Japan is rapidly becoming a full-fledged aged society, and physician shortage is a significant concern. The Japanese government has increased the number of medical school enrollments since 2008, but some researchers warn that this increase could lead to physician surplus in the future. It is unknown how many physicians will be required to accommodate future healthcare needs.

Materials and Methods

We simulated changes in age/sex composition of the population, fatalities (the number of fatalities for the consecutive five years), and number of physicians from 2010 to 2035. Two indicators were defined: fatalities per physician and fatalities by physician working hour, based on the data of the working hours of physicians for each tuple of sex and age groups. We estimated the necessary number of physicians in 2035 and the number of new physicians to maintain the indicator levels in 2010.

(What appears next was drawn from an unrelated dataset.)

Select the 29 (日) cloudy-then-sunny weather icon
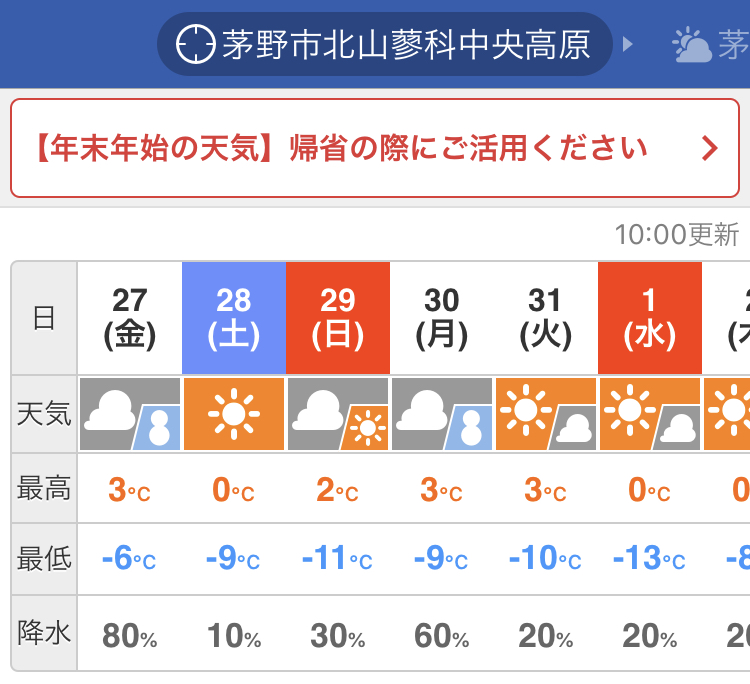Screen dimensions: 750x684 (x=338, y=414)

The number of physicians per 1,000 population is predicted to rise from 2·00 in 2010 to 3·14 in 2035. The number of physicians aged 60 years or older is expected to increase from 55,375 (20% of physicians) to 141,711 (36%). In 2010 and 2035, fatalities per physician were 23·1 and 24·0 for the total population, and 13·9 and 19·2 for 75 years or older, respectively. Fatalities per physician working hour are predicted to rise from 0·128 to 0·138. If working hours are limited to 48 hours per week in 2035, the number of fatalities per physician working hour is expected to be 0·196, and the number of new physicians must be increased by 53% over the current pace.


The number of physicians per population continues to rise, but the estimated supply will not fulfill the demand for healthcare in the aging society. Strategies to increase the number of physicians and improve working conditions are urgently needed.